From the ground, the best angle is the southwest corner of the plaza near the Iglesia de la Anunciación. You get the parasols, a bit of plaza, and the historic church at the edge of frame. Wide lens. Sunset hits the wood at about 30 degrees, gold light.
From the rooftop, the obvious shot is the Cathedral and Giralda in the south. The less obvious one is straight down through the openings in the walkway, looking at the plaza below. The composition is geometry against people, and it changes every minute.
The Aurora shot is harder than it looks. Phones flatten the gradient. If you have a real camera, slow shutter (1/8 to 1/30, hand-held against the railing) gives the colour bleed; faster shutter freezes the wood detail but loses the wash. Pick one. Don’t try both.

How Setas fits the rest of Seville
Most travellers spend two or three days in Seville. The big four are the Cathedral and Giralda, the Royal Alcázar, a flamenco show, and a Triana neighbourhood walk. Setas slots in either as the contemporary counterpoint to the historic core (do it on the same day as the Alcázar, the contrast lands hard) or as a sunset closer for the second day.

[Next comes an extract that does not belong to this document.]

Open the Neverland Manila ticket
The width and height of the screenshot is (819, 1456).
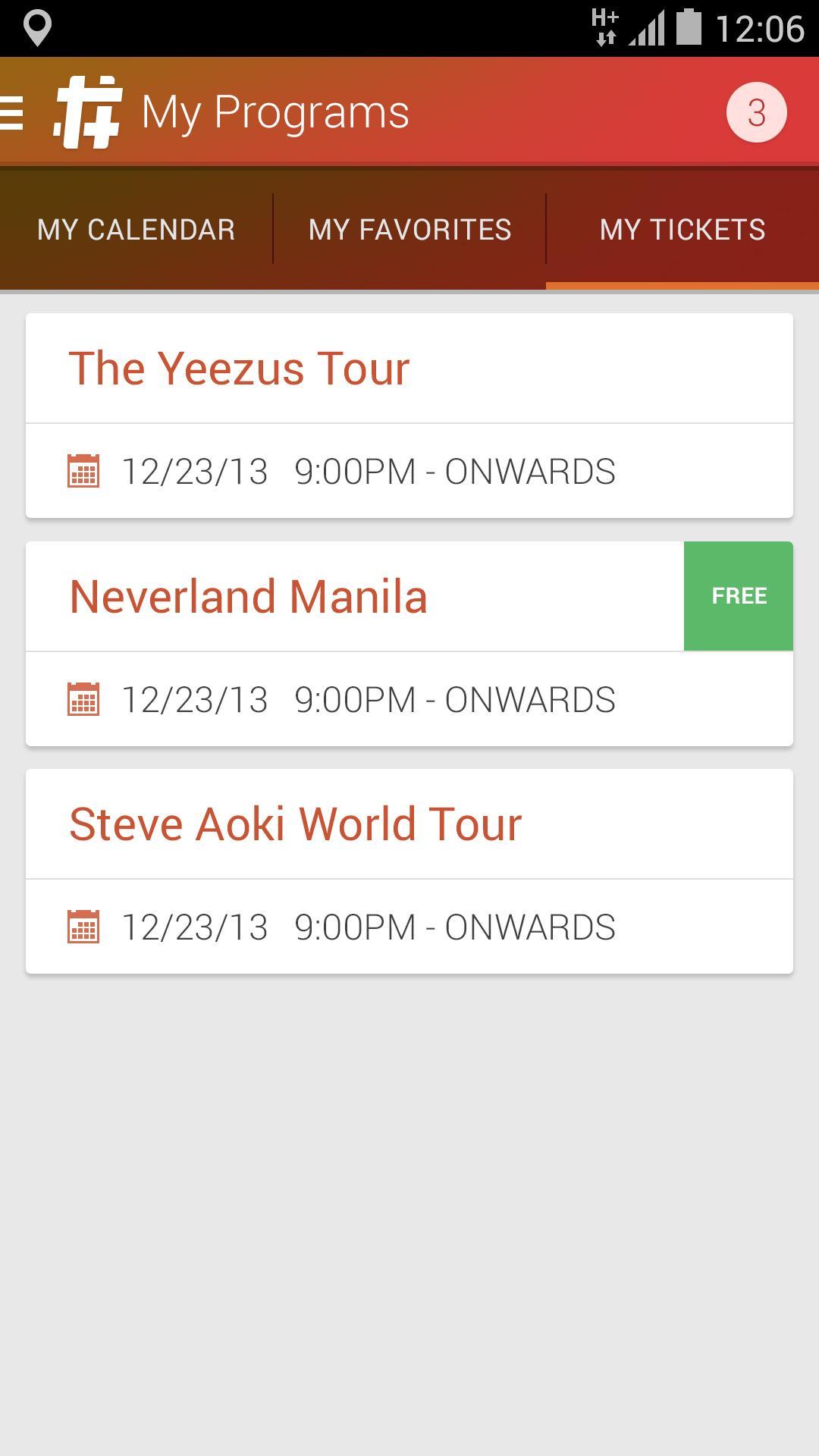coord(355,596)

If you’ve got a third day and want to dig deeper into the Mudéjar architecture you’ll have seen in the Alcázar, Casa de Pilatos is the unlocked level: same architectural language, fewer crowds, eight minutes’ walk from Las Setas. If you want a moving panorama instead of a fixed one, the Guadalquivir cruise is a one-hour float along the river that gives you Triana, the Torre del Oro, and the Plaza de España from the water.

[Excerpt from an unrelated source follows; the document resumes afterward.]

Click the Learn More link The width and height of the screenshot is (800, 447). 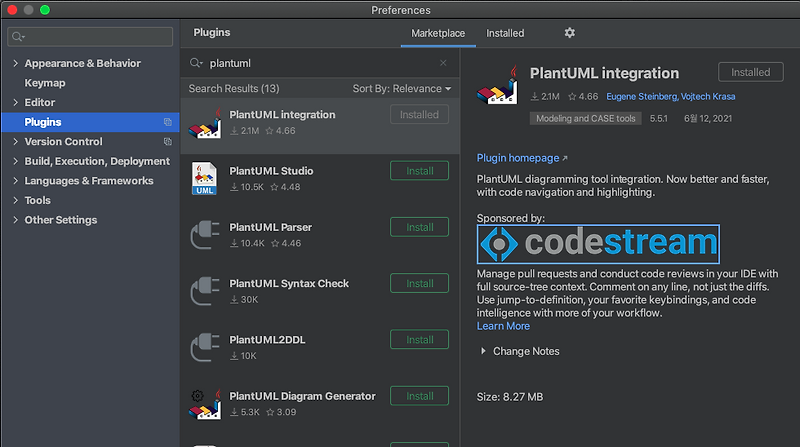point(503,326)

Day-trippers from Córdoba often try to do Setas in a four-hour slot before the train back. It’s possible if you skip the Antiquarium, but you’ll feel rushed. Better to budget Setas as part of an overnight, even a budget hotel night, rather than a half-day add-on to a longer Andalucía circuit.
Skip the bus, walk it instead
The Seville hop-on hop-off bus stops near Plaza de la Encarnación but the centro histórico is genuinely walkable end to end and the bus loop is long. If your visit to Setas is part of a Seville centre tour, walk. Save the bus for the Plaza de España / Parque de María Luisa loop where the distances are real.

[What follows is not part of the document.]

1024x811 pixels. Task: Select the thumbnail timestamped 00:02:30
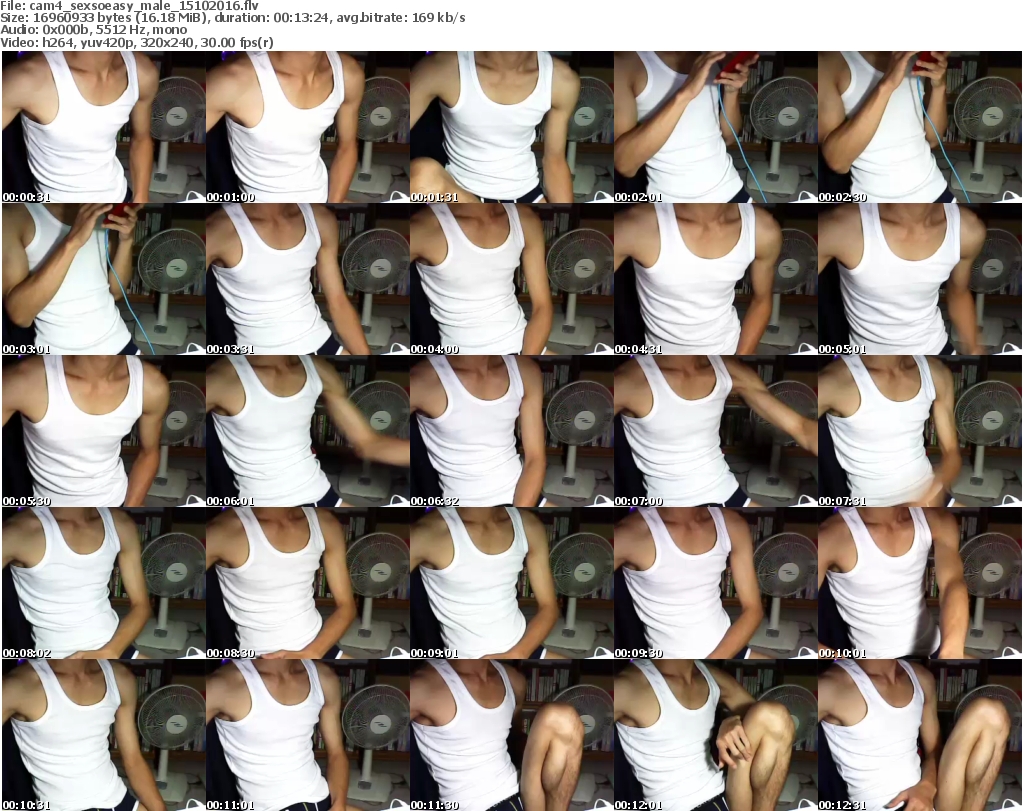[920, 127]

The same logic that holds for the Florence HOHO applies here: the historic core is too dense for a bus to add value, the periphery is where buses earn their fare. Barcelona’s HOHO works because the city is bigger; Seville’s doesn’t, for the same reason.

A word on the architectural fight
The Setas controversy is sometimes framed as locals versus the architect, or tradition versus modernism. It was actually messier. The most vocal critics in Seville were academics and historians who’d argued for years that the Roman ruins below should determine what gets built above. The most vocal supporters included the Roman archaeologists who’d worked on the Antiquarium, who genuinely wanted a permanent building on top to preserve the site. Mayer’s design lost in the European architecture press but won, eventually, in the city.
The reframe is uncomfortable. Most contemporary architecture inserted into historic centres ages badly. Sevillanos still hate the 1960s ICOM tower a few blocks south. They’ve stopped hating Las Setas. The difference might be the timber. Wood ages into a city the way concrete and steel never quite do. The parasols are darkening, weathering, taking on patina, doing what wooden boats do at the dock. Twenty years from now they’ll look more, not less, like they belong.

What to do next
Setas is a strong second-day Seville move. After the headline sights (Cathedral, Alcázar, Santa Cruz), Las Setas is the structure that pulls the city forward in time. Pair it with Casa de Pilatos for the architectural conversation across centuries, or with a flamenco show at the tablao directly underneath. If you’ve got the appetite for a day trip, Córdoba’s Mosque-Cathedral is 45 minutes by AVE; Granada’s Alhambra works as a 2-hour drive or a slower train. And if Mayer’s contemporary intervention left you wanting more 21st-century art, the Reina Sofía in Madrid is the country’s cleanest counterpoint to all the medieval cathedrals you’ll see in Andalucía.